Consumption taxes have long been used to simultaneously generate revenue for the government and to discourage use of particular substances. I invoke the Founders to demonstrate that this is as appropriate a use of the government's taxation power as an import duty. I cited before to Hamilton, but consider also that George Washington (successfully) led troops into battle to preserve the government's right to tax whiskey. Come to think of it, the government STILL taxes whiskey more than it does other kinds of things we might consume.

Since I like to have a drink now and then, I too am a "victim" of this "tax-but-not-ban" policy, even though I'm not a smoker. But you won't hear me complaining that I pay more taxes on my booze than I do on my bananas. There are two reasons for this.
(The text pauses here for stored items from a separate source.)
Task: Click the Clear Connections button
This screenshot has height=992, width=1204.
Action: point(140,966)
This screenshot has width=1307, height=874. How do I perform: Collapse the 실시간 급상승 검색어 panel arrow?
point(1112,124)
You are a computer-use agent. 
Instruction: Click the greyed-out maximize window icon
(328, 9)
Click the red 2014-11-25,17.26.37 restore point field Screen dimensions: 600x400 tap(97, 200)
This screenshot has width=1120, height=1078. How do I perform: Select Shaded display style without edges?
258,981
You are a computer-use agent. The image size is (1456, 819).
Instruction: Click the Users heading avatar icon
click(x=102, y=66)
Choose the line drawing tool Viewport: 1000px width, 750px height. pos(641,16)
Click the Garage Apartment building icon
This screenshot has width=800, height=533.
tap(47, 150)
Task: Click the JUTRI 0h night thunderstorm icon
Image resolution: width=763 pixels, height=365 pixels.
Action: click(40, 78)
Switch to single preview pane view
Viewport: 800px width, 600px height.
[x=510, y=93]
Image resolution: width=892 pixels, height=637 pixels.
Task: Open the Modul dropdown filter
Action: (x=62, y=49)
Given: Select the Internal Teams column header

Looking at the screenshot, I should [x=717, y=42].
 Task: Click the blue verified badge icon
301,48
First, even if, in theory, we were to accept that the government properly has no power to tax something consumable but does have the power to ban it instead, that doesn't mean that it's a good policy to ban a consumable substance. We already tried that once. Prohibition demonstrated why (and I believe the War on Drugs again demonstrates why) banning a substance is bad social policy.

Second, I don't accept your argument that the government lacks power to tax a particular substance, or the corollary argument that even if it can, it shouldn't. Taxes on discretionary, consumable items are an effective blend of fiscal and social policy and they are well within the legitimate power of the government. I may not particularly like it, especially when I'm the one targeted to pay the tax, but then again I don't like paying income taxes either but I still do that.

Be realistic -- a ban wouldn't stop you from smoking. But it would drive you to buy your cigarettes from a street dealer, just as if you were a crackhead, and with all the same risks the crackhead faces.

Your complaint should not be that there are special taxes on cigarettes. It's better addressed to the amount of the tax. Sirius' argument -- if taxes on cigarettes become insanely high then a black market will form just as if there were prohibition -- is a much stronger one than the argument than "ban it, don't tax it." But a ban would guarantee that such a black market would form.

Comment Posted By Transplanted Lawyer On 23.08.2007 @ 09:28

Sorry dude, usually I'm a big fan and I love the blog and I give you lots of link love because you get it dead-on right so often. But I can't go along with this one.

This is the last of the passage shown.